◆ TEXTE FOURNI ◆
|---|
Quel est le potentiel de Sarah Jodoin Di Maria aux Jeux olympiques ?

C’est vraiment difficile à dire. Car elle n’a pas eu beaucoup d’occasions de se mesurer à l’élite mondiale. Dans la première année qui a suivi son transfert d’allégeance, elle pouvait participer aux préliminaires des compétitions internationales, mais ne pouvait pas être notée.

PHOTO TIRÉE DU COMPTE INSTAGRAM DE SARAH JODOIN DI MARIA

Sarah Jodoin Di Maria aux Jeux de Tokyo

« C’était plate pour elle, car elle ne savait jamais où elle se situait par rapport aux autres », explique sa mère.

Sarah a eu le temps de faire seulement deux Grands Prix avec l’équipe d’Italie avant que la pandémie ne frappe, et ne force le circuit à cesser ses activités pendant un an. À la reprise, Sarah a remporté la médaille d’argent au Grand Prix d’Espagne. Puis elle a terminé au cinquième rang à celui du Japon, avec 324,65 points. C’était son meilleur pointage à vie sur le circuit. Aux Jeux de Rio, en 2016, ce résultat lui aurait permis d’atteindre de justesse la finale au 10 m individuel.

« Moi, tout ce que je lui souhaite, c’est de s’amuser, conclut Carmen. Parce que Sarah, elle est déterminée. Exigeante. Courageuse. Et que les Jeux, c’est son rêve. »

Sarah Jodoin Di Maria participera aux qualifications du 10 m individuel, le 4 août à 2 h (heure avancée de l’Est).
|---|
◆ PETIT EXERCICE ◆
Recopiez le passage du texte sur Sarah Jodoin Di Maria qui commence par « PHOTO TIRÉE DU » et va jusqu'à « au 10 m individuel. ».

◆ LIGNES FOURNIES ◆
|---|
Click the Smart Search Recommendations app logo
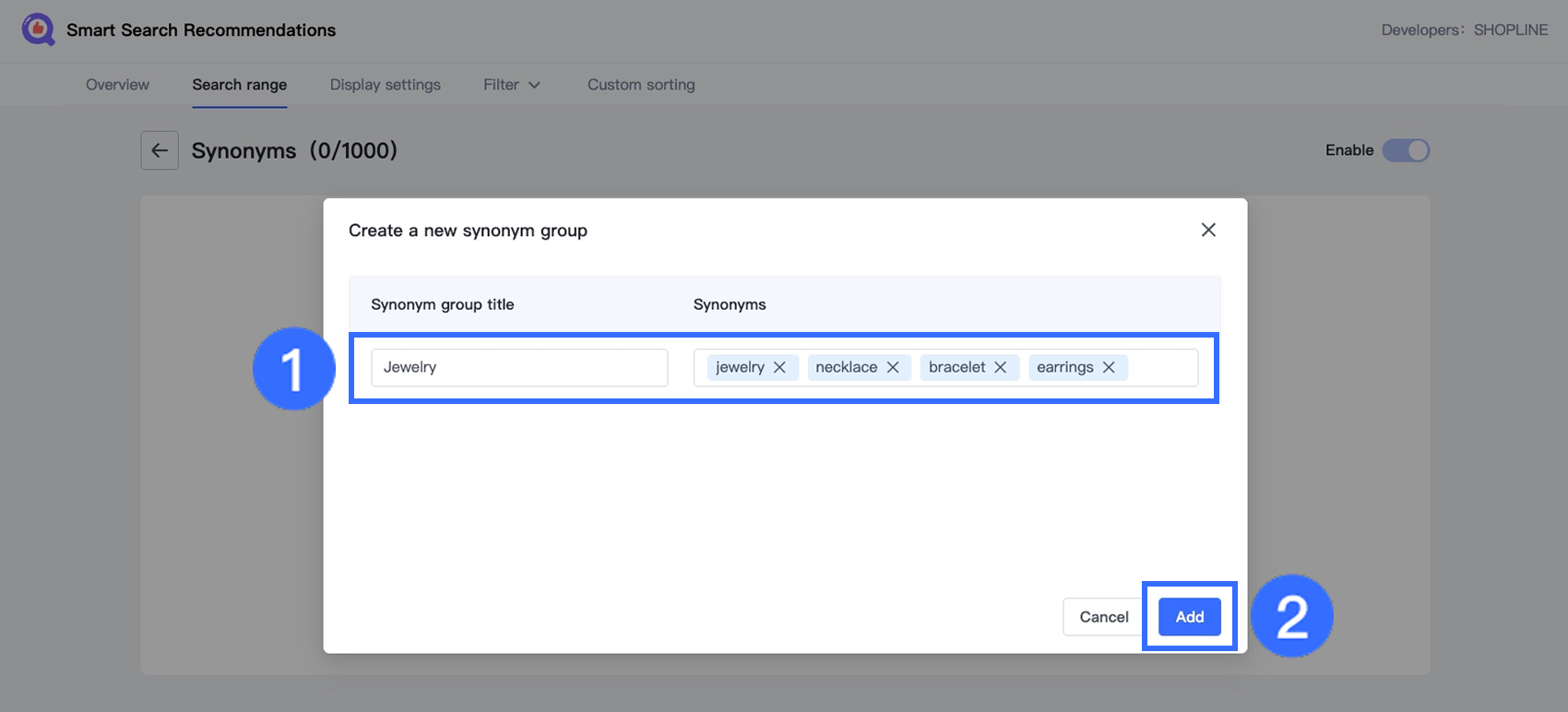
|---|
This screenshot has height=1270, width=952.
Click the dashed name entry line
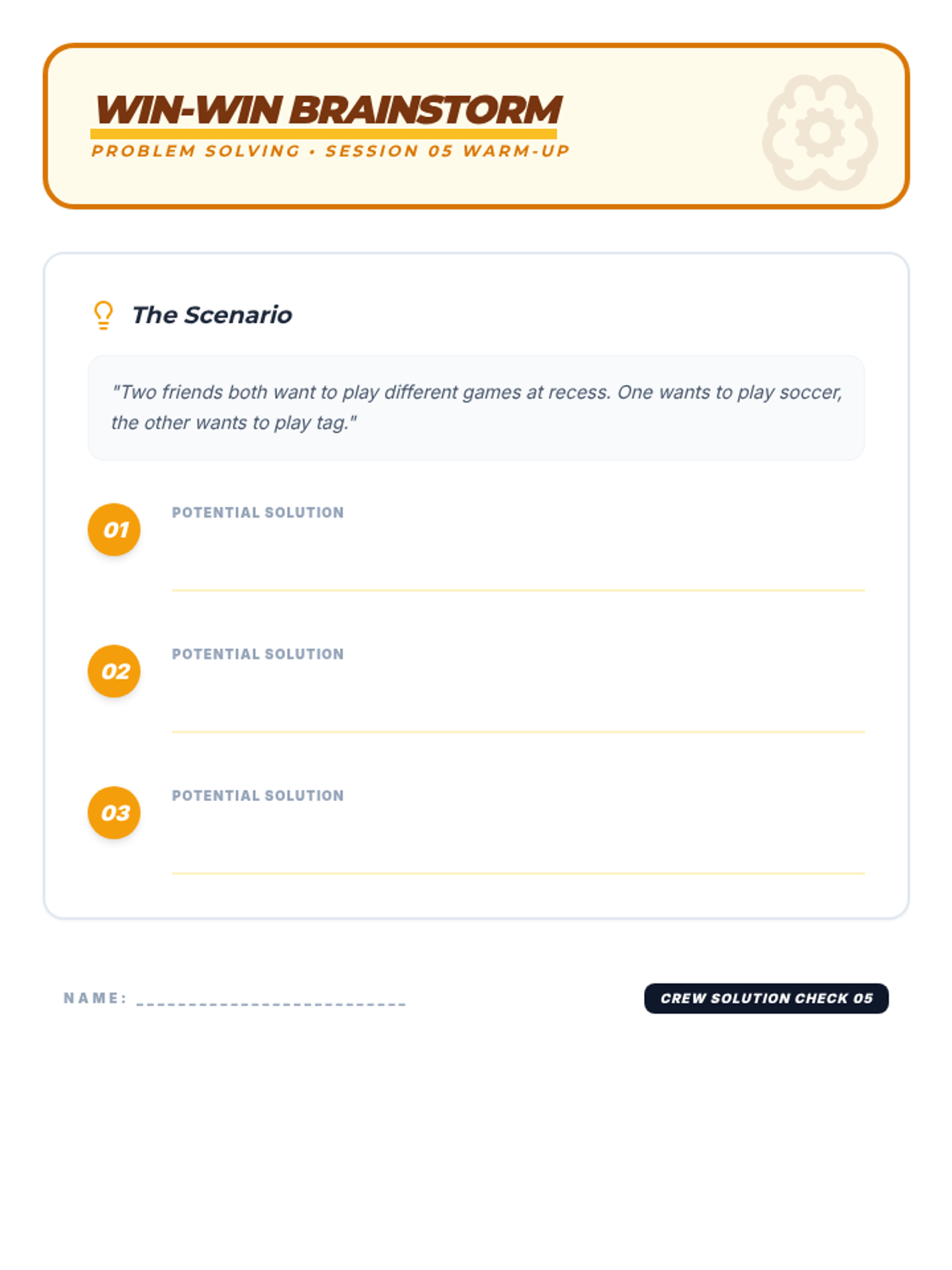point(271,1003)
|---|
◆ LA RÉPONSE ◆
PHOTO TIRÉE DU COMPTE INSTAGRAM DE SARAH JODOIN DI MARIA

Sarah Jodoin Di Maria aux Jeux de Tokyo

« C’était plate pour elle, car elle ne savait jamais où elle se situait par rapport aux autres », explique sa mère.

Sarah a eu le temps de faire seulement deux Grands Prix avec l’équipe d’Italie avant que la pandémie ne frappe, et ne force le circuit à cesser ses activités pendant un an. À la reprise, Sarah a remporté la médaille d’argent au Grand Prix d’Espagne. Puis elle a terminé au cinquième rang à celui du Japon, avec 324,65 points. C’était son meilleur pointage à vie sur le circuit. Aux Jeux de Rio, en 2016, ce résultat lui aurait permis d’atteindre de justesse la finale au 10 m individuel.